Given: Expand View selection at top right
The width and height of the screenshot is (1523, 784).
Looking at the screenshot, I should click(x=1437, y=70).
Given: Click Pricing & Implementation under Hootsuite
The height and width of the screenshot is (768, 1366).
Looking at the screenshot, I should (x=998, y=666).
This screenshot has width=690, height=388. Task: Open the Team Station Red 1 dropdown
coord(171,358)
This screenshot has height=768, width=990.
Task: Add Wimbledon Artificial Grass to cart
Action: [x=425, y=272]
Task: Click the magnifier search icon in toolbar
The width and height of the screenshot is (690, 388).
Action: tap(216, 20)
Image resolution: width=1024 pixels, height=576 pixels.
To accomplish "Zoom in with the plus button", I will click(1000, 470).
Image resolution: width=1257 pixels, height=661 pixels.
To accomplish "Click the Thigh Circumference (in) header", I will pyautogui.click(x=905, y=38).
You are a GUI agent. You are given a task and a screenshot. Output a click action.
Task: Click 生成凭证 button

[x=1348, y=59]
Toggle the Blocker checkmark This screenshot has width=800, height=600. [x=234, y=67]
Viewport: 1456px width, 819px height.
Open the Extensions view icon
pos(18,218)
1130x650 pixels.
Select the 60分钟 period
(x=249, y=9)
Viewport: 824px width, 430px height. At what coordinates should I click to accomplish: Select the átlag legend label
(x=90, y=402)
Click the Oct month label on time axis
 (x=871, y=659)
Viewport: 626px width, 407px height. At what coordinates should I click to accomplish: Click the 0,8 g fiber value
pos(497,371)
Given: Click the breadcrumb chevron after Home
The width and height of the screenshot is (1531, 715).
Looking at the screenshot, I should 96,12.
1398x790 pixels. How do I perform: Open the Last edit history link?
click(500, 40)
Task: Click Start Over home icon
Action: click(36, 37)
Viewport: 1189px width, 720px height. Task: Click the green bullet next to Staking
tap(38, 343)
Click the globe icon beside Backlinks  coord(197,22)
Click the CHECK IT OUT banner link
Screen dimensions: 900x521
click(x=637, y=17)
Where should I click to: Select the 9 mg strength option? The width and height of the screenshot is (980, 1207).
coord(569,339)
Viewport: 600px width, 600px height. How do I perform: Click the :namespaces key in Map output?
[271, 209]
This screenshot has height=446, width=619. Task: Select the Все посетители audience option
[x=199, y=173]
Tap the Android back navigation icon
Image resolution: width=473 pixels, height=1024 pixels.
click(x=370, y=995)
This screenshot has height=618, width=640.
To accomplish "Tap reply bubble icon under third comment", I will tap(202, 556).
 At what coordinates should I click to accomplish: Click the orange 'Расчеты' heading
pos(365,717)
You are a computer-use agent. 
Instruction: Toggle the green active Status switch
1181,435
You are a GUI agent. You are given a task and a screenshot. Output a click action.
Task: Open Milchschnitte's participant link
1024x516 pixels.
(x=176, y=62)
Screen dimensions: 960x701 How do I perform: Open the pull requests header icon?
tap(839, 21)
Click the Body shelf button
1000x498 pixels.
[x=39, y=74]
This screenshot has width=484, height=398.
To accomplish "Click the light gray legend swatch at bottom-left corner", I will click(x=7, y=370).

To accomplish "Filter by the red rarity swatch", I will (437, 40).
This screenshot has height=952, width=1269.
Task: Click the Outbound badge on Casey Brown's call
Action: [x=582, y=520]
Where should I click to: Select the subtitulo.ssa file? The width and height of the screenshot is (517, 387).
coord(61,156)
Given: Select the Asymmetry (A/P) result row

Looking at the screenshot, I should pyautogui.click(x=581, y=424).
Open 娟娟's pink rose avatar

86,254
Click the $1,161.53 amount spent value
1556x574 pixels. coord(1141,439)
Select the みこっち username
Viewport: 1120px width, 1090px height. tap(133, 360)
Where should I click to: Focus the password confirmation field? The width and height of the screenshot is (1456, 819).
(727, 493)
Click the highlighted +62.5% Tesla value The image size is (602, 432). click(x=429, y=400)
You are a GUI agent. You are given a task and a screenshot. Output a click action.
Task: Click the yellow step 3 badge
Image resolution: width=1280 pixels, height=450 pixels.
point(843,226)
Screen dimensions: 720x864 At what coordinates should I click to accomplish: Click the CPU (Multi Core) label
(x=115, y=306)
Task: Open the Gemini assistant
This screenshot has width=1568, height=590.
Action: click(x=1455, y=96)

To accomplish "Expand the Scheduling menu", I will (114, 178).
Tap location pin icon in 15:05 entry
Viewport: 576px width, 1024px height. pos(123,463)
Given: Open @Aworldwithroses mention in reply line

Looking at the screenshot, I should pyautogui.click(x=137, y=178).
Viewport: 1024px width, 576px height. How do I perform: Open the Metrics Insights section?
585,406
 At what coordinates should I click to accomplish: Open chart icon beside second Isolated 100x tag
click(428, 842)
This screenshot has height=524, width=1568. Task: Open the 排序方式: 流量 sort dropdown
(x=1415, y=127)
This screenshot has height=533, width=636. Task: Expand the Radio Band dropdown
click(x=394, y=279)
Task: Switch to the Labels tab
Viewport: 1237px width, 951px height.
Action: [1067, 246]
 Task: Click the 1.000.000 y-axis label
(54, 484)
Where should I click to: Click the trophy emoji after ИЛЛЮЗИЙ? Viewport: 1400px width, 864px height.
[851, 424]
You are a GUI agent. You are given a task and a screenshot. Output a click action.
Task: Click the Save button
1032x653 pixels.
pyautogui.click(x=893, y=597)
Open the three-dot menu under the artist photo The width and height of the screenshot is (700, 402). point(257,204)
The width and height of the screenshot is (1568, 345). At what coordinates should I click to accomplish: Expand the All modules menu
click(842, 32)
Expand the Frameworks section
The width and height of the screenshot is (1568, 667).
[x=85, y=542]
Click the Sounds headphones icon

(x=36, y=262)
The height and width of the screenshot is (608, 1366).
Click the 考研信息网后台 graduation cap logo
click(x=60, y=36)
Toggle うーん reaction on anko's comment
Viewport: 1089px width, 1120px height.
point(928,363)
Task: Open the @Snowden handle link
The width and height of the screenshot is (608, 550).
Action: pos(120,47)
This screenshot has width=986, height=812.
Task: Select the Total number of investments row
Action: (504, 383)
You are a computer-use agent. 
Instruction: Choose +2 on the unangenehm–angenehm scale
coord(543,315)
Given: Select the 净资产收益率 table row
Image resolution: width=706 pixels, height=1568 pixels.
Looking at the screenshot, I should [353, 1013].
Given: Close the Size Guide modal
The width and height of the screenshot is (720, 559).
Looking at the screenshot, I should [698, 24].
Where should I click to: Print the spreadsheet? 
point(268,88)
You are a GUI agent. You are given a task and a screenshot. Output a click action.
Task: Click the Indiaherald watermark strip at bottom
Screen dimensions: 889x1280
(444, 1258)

---------------

◆ **PROBLEM REQUIREMENTS**: Print every record exactly as it was given.

◆ **WRITTEN REPLY**:
Given: Expand View selection at top right
The width and height of the screenshot is (1523, 784).
Looking at the screenshot, I should click(x=1437, y=70).
Given: Click Pricing & Implementation under Hootsuite
The height and width of the screenshot is (768, 1366).
Looking at the screenshot, I should (x=998, y=666).
This screenshot has width=690, height=388. Task: Open the Team Station Red 1 dropdown
coord(171,358)
This screenshot has height=768, width=990.
Task: Add Wimbledon Artificial Grass to cart
Action: [x=425, y=272]
Task: Click the magnifier search icon in toolbar
The width and height of the screenshot is (690, 388).
Action: tap(216, 20)
Image resolution: width=1024 pixels, height=576 pixels.
To accomplish "Zoom in with the plus button", I will click(1000, 470).
Image resolution: width=1257 pixels, height=661 pixels.
To accomplish "Click the Thigh Circumference (in) header", I will pyautogui.click(x=905, y=38).
You are a GUI agent. You are given a task and a screenshot. Output a click action.
Task: Click 生成凭证 button

[x=1348, y=59]
Toggle the Blocker checkmark This screenshot has width=800, height=600. [x=234, y=67]
Viewport: 1456px width, 819px height.
Open the Extensions view icon
pos(18,218)
1130x650 pixels.
Select the 60分钟 period
(x=249, y=9)
Viewport: 824px width, 430px height. At what coordinates should I click to accomplish: Select the átlag legend label
(x=90, y=402)
Click the Oct month label on time axis
 (x=871, y=659)
Viewport: 626px width, 407px height. At what coordinates should I click to accomplish: Click the 0,8 g fiber value
pos(497,371)
Given: Click the breadcrumb chevron after Home
The width and height of the screenshot is (1531, 715).
Looking at the screenshot, I should 96,12.
1398x790 pixels. How do I perform: Open the Last edit history link?
click(500, 40)
Task: Click Start Over home icon
Action: click(36, 37)
Viewport: 1189px width, 720px height. Task: Click the green bullet next to Staking
tap(38, 343)
Click the globe icon beside Backlinks  coord(197,22)
Click the CHECK IT OUT banner link
Screen dimensions: 900x521
click(x=637, y=17)
Where should I click to: Select the 9 mg strength option? The width and height of the screenshot is (980, 1207).
coord(569,339)
Viewport: 600px width, 600px height. How do I perform: Click the :namespaces key in Map output?
[271, 209]
This screenshot has height=446, width=619. Task: Select the Все посетители audience option
[x=199, y=173]
Tap the Android back navigation icon
Image resolution: width=473 pixels, height=1024 pixels.
click(x=370, y=995)
This screenshot has height=618, width=640.
To accomplish "Tap reply bubble icon under third comment", I will tap(202, 556).
 At what coordinates should I click to accomplish: Click the orange 'Расчеты' heading
pos(365,717)
You are a computer-use agent. 
Instruction: Toggle the green active Status switch
1181,435
You are a GUI agent. You are given a task and a screenshot. Output a click action.
Task: Open Milchschnitte's participant link
1024x516 pixels.
(x=176, y=62)
Screen dimensions: 960x701 How do I perform: Open the pull requests header icon?
tap(839, 21)
Click the Body shelf button
1000x498 pixels.
[x=39, y=74]
This screenshot has width=484, height=398.
To accomplish "Click the light gray legend swatch at bottom-left corner", I will click(x=7, y=370).

To accomplish "Filter by the red rarity swatch", I will (437, 40).
This screenshot has height=952, width=1269.
Task: Click the Outbound badge on Casey Brown's call
Action: [x=582, y=520]
Where should I click to: Select the subtitulo.ssa file? The width and height of the screenshot is (517, 387).
coord(61,156)
Given: Select the Asymmetry (A/P) result row

Looking at the screenshot, I should pyautogui.click(x=581, y=424).
Open 娟娟's pink rose avatar

86,254
Click the $1,161.53 amount spent value
1556x574 pixels. coord(1141,439)
Select the みこっち username
Viewport: 1120px width, 1090px height. tap(133, 360)
Where should I click to: Focus the password confirmation field? The width and height of the screenshot is (1456, 819).
(727, 493)
Click the highlighted +62.5% Tesla value The image size is (602, 432). click(x=429, y=400)
You are a GUI agent. You are given a task and a screenshot. Output a click action.
Task: Click the yellow step 3 badge
Image resolution: width=1280 pixels, height=450 pixels.
point(843,226)
Screen dimensions: 720x864 At what coordinates should I click to accomplish: Click the CPU (Multi Core) label
(x=115, y=306)
Task: Open the Gemini assistant
This screenshot has width=1568, height=590.
Action: click(x=1455, y=96)

To accomplish "Expand the Scheduling menu", I will (114, 178).
Tap location pin icon in 15:05 entry
Viewport: 576px width, 1024px height. pos(123,463)
Given: Open @Aworldwithroses mention in reply line

Looking at the screenshot, I should pyautogui.click(x=137, y=178).
Viewport: 1024px width, 576px height. How do I perform: Open the Metrics Insights section?
585,406
 At what coordinates should I click to accomplish: Open chart icon beside second Isolated 100x tag
click(428, 842)
This screenshot has height=524, width=1568. Task: Open the 排序方式: 流量 sort dropdown
(x=1415, y=127)
This screenshot has height=533, width=636. Task: Expand the Radio Band dropdown
click(x=394, y=279)
Task: Switch to the Labels tab
Viewport: 1237px width, 951px height.
Action: [1067, 246]
 Task: Click the 1.000.000 y-axis label
(54, 484)
Where should I click to: Click the trophy emoji after ИЛЛЮЗИЙ? Viewport: 1400px width, 864px height.
[851, 424]
You are a GUI agent. You are given a task and a screenshot. Output a click action.
Task: Click the Save button
1032x653 pixels.
pyautogui.click(x=893, y=597)
Open the three-dot menu under the artist photo The width and height of the screenshot is (700, 402). point(257,204)
The width and height of the screenshot is (1568, 345). At what coordinates should I click to accomplish: Expand the All modules menu
click(842, 32)
Expand the Frameworks section
The width and height of the screenshot is (1568, 667).
[x=85, y=542]
Click the Sounds headphones icon

(x=36, y=262)
The height and width of the screenshot is (608, 1366).
Click the 考研信息网后台 graduation cap logo
click(x=60, y=36)
Toggle うーん reaction on anko's comment
Viewport: 1089px width, 1120px height.
point(928,363)
Task: Open the @Snowden handle link
The width and height of the screenshot is (608, 550).
Action: pos(120,47)
This screenshot has width=986, height=812.
Task: Select the Total number of investments row
Action: (504, 383)
You are a computer-use agent. 
Instruction: Choose +2 on the unangenehm–angenehm scale
coord(543,315)
Given: Select the 净资产收益率 table row
Image resolution: width=706 pixels, height=1568 pixels.
Looking at the screenshot, I should [353, 1013].
Given: Close the Size Guide modal
The width and height of the screenshot is (720, 559).
Looking at the screenshot, I should [698, 24].
Where should I click to: Print the spreadsheet? 
point(268,88)
You are a GUI agent. You are given a task and a screenshot. Output a click action.
Task: Click the Indiaherald watermark strip at bottom
Screen dimensions: 889x1280
(444, 1258)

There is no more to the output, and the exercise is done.